_WORK TO DO_: Please rewrite the rows below, swapping every "Click" for "Select" and changing nothing else, and omit the pictures from your answer.

BEGIN EXTRACTED ENTRIES

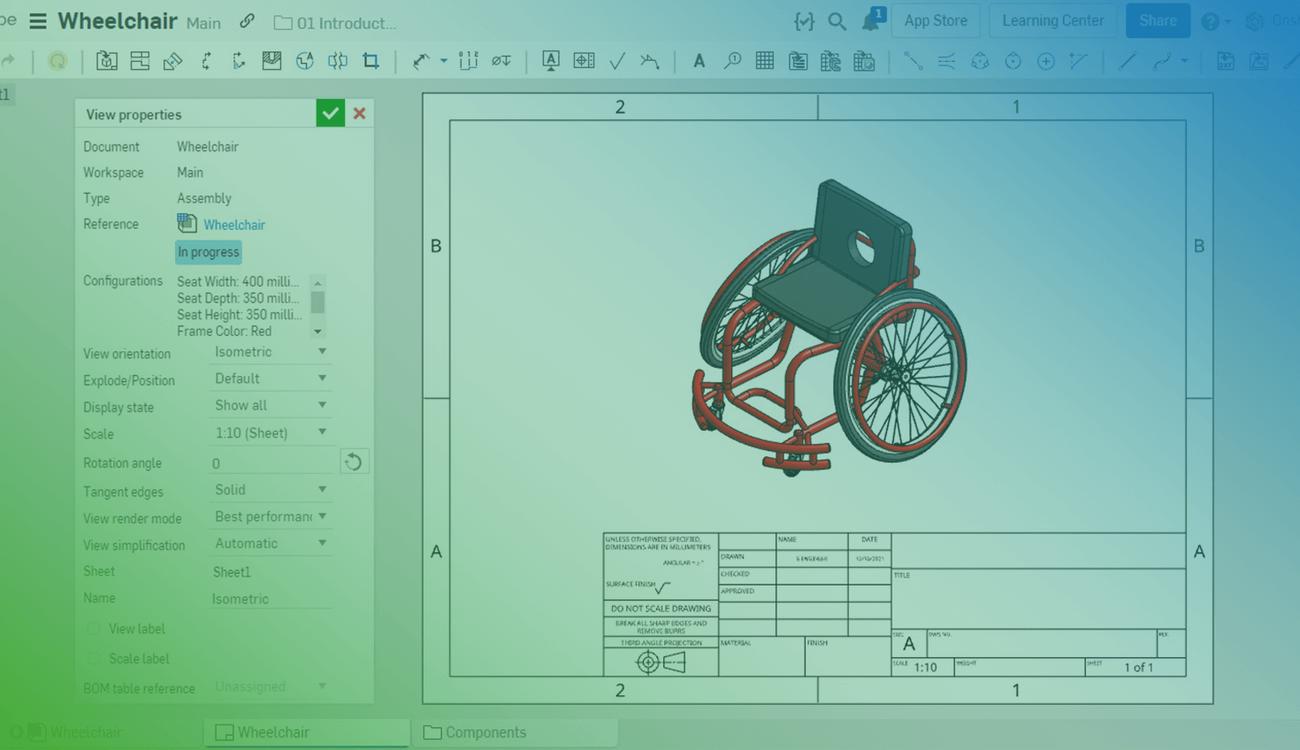Open the main Onshape menu
Image resolution: width=1300 pixels, height=750 pixels.
[38, 20]
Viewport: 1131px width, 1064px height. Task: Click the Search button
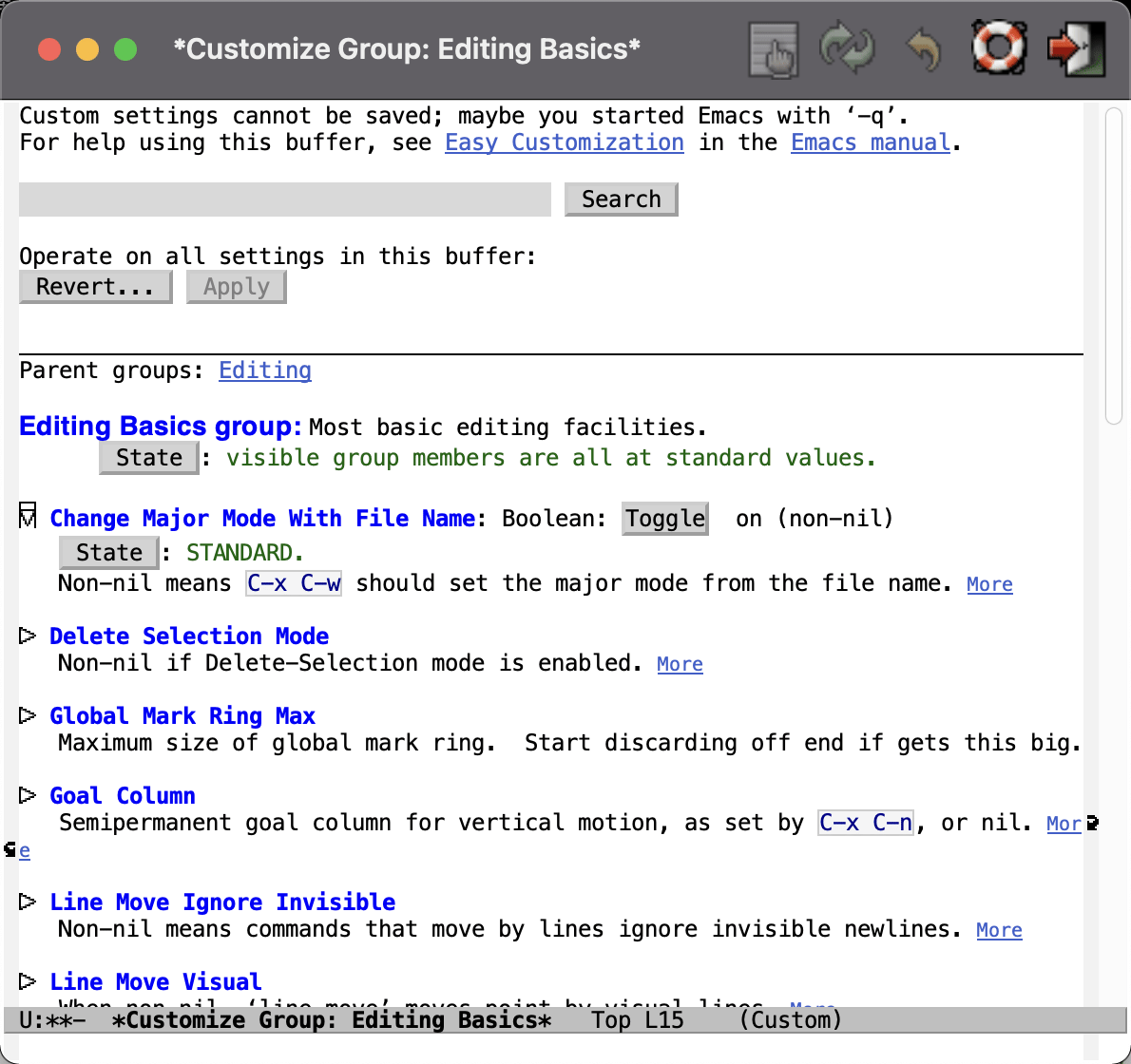(x=621, y=199)
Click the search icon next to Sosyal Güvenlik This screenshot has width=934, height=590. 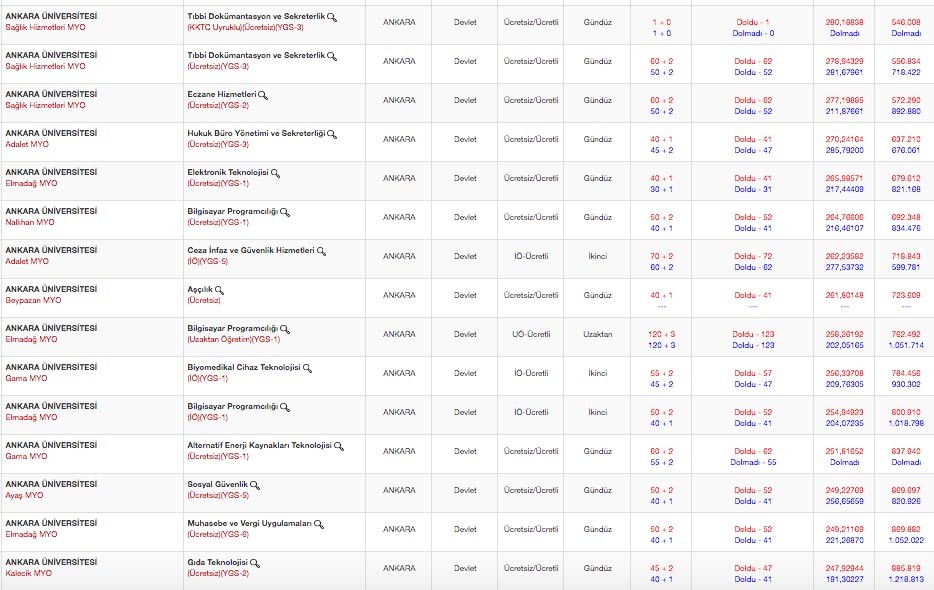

END EXTRACTED ENTRIES

_RESULT OF THIS EXERCISE_:
Open the main Onshape menu
Image resolution: width=1300 pixels, height=750 pixels.
[38, 20]
Viewport: 1131px width, 1064px height. Task: Select the Search button
(x=621, y=199)
Select the search icon next to Sosyal Güvenlik This screenshot has width=934, height=590. 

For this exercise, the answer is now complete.